Exercise description: The answer must be an exact printing of every record below, with the pictures omitted.

Records to process:
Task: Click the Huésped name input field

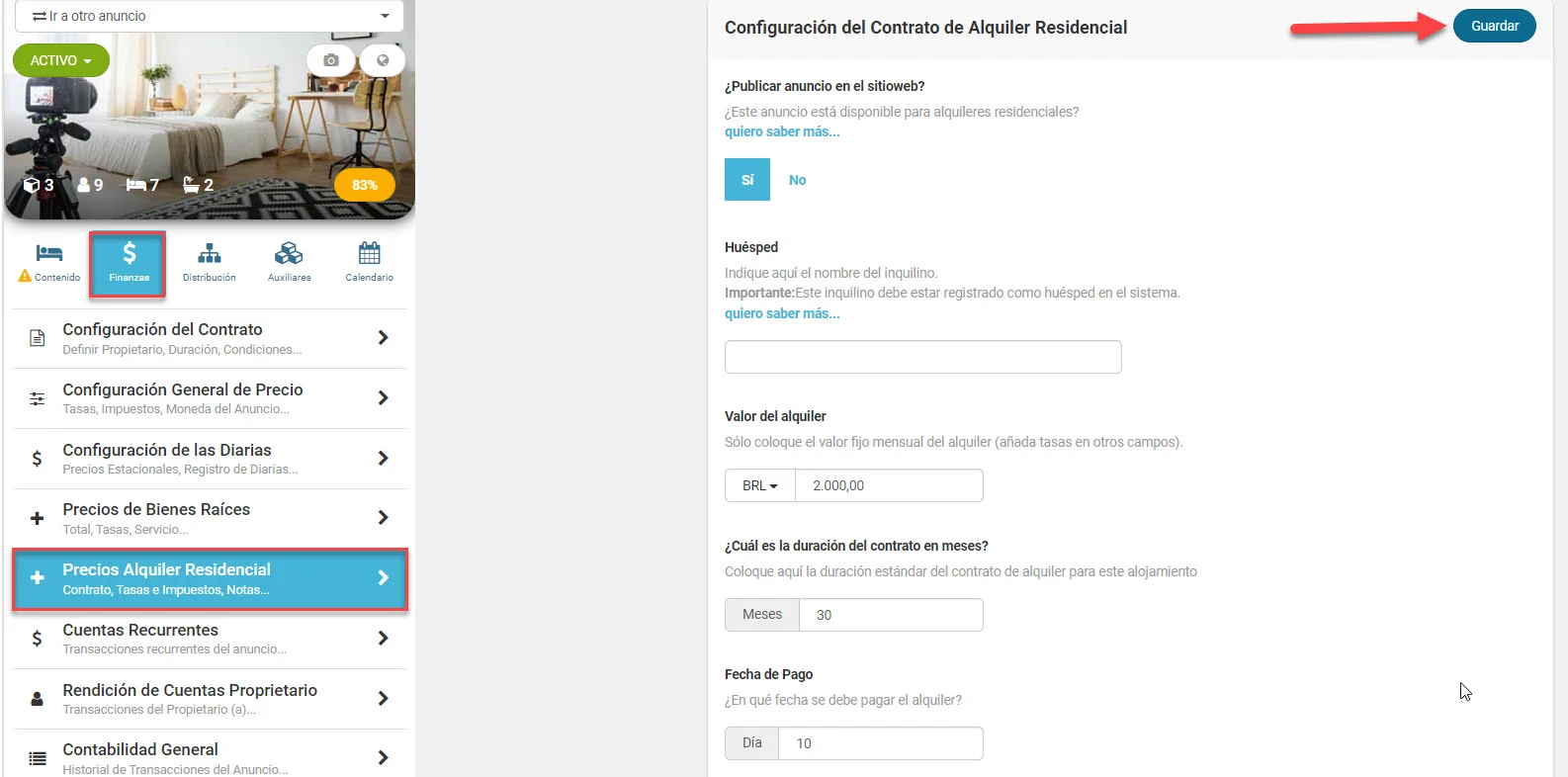Action: pyautogui.click(x=922, y=357)
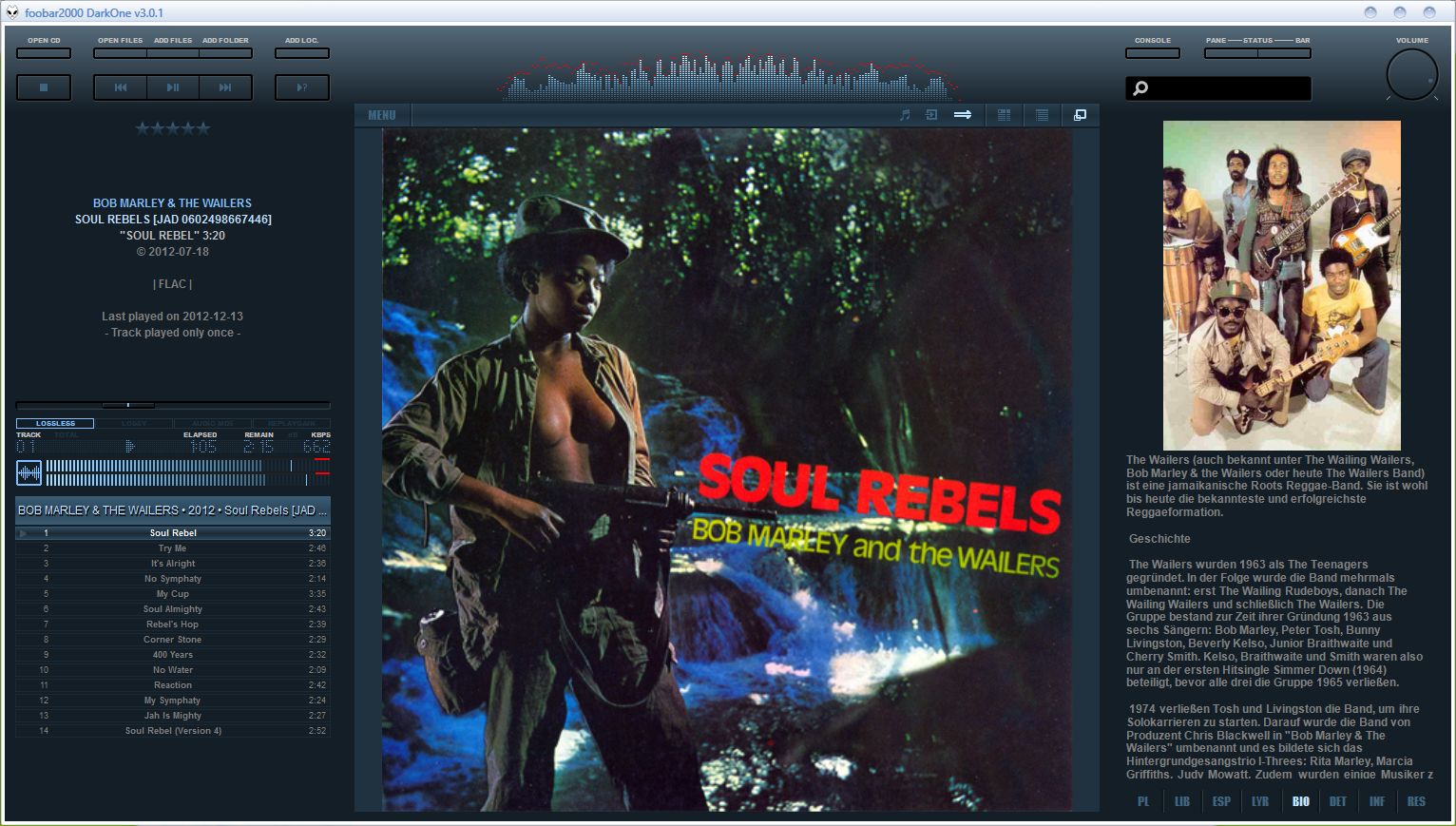The width and height of the screenshot is (1456, 826).
Task: Switch to grid view layout icon
Action: point(1004,115)
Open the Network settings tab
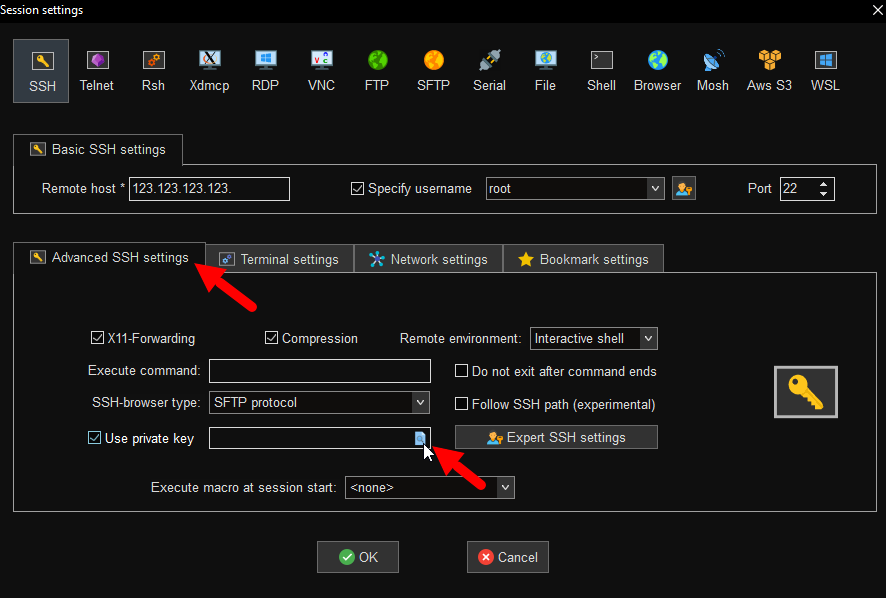 click(428, 259)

Response below:
Task: Click the Huésped name input field

Action: pyautogui.click(x=922, y=357)
The width and height of the screenshot is (1456, 826).
Task: Switch to grid view layout icon
Action: point(1004,115)
Open the Network settings tab
 click(428, 259)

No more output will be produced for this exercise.